Only one portion of the data is to be written out: from the line bearing "Add Matemātika 4.klasei" through the line bearing "Task: Click Entitlements breadcrumb link". Write it exactly as it appears.

★ ★ ★ ★ ★ ★ ★

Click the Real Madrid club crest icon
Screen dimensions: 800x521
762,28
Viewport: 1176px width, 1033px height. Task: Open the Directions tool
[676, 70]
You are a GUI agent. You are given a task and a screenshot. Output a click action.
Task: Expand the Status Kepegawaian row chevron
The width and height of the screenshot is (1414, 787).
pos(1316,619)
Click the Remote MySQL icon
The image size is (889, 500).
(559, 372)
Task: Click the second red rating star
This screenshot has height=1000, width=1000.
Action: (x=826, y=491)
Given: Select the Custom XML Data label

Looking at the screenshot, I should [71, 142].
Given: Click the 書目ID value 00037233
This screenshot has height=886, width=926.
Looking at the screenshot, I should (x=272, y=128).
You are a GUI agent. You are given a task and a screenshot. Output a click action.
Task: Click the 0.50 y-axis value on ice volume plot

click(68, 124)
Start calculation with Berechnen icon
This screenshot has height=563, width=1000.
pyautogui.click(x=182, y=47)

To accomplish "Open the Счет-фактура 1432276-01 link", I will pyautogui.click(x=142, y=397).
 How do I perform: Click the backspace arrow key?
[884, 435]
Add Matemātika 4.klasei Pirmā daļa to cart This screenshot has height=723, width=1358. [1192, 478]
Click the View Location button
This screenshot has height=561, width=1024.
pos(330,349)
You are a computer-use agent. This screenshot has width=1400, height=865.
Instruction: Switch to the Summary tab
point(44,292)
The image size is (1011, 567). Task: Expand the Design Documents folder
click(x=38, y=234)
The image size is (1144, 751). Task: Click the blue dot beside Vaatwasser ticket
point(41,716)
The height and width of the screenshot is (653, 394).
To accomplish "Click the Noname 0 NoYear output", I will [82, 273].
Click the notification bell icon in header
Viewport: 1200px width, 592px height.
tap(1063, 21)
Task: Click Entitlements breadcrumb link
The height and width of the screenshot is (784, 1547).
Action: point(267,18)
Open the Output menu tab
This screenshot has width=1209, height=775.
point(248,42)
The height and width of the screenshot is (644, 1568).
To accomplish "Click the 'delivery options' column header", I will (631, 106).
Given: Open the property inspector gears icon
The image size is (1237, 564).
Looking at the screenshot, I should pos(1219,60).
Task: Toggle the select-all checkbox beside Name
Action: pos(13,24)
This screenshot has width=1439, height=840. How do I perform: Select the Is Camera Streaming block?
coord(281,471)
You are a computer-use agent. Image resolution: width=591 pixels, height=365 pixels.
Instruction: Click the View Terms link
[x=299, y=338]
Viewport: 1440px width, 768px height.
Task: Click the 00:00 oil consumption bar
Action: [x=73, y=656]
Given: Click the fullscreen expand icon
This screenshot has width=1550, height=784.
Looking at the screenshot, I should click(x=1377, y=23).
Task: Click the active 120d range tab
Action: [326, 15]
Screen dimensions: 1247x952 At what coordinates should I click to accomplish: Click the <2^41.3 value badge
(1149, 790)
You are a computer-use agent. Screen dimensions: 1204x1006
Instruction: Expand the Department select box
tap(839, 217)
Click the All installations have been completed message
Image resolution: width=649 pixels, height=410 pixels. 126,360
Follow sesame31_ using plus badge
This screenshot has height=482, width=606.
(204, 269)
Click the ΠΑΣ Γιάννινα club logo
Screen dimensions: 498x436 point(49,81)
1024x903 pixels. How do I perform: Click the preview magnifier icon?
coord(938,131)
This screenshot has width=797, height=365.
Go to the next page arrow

★ ★ ★ ★ ★ ★ ★

Task response:
Add Matemātika 4.klasei Pirmā daļa to cart This screenshot has height=723, width=1358. [1192, 478]
Click the View Location button
This screenshot has height=561, width=1024.
pos(330,349)
You are a computer-use agent. This screenshot has width=1400, height=865.
Instruction: Switch to the Summary tab
point(44,292)
The image size is (1011, 567). Task: Expand the Design Documents folder
click(x=38, y=234)
The image size is (1144, 751). Task: Click the blue dot beside Vaatwasser ticket
point(41,716)
The height and width of the screenshot is (653, 394).
To accomplish "Click the Noname 0 NoYear output", I will [82, 273].
Click the notification bell icon in header
Viewport: 1200px width, 592px height.
tap(1063, 21)
Task: Click Entitlements breadcrumb link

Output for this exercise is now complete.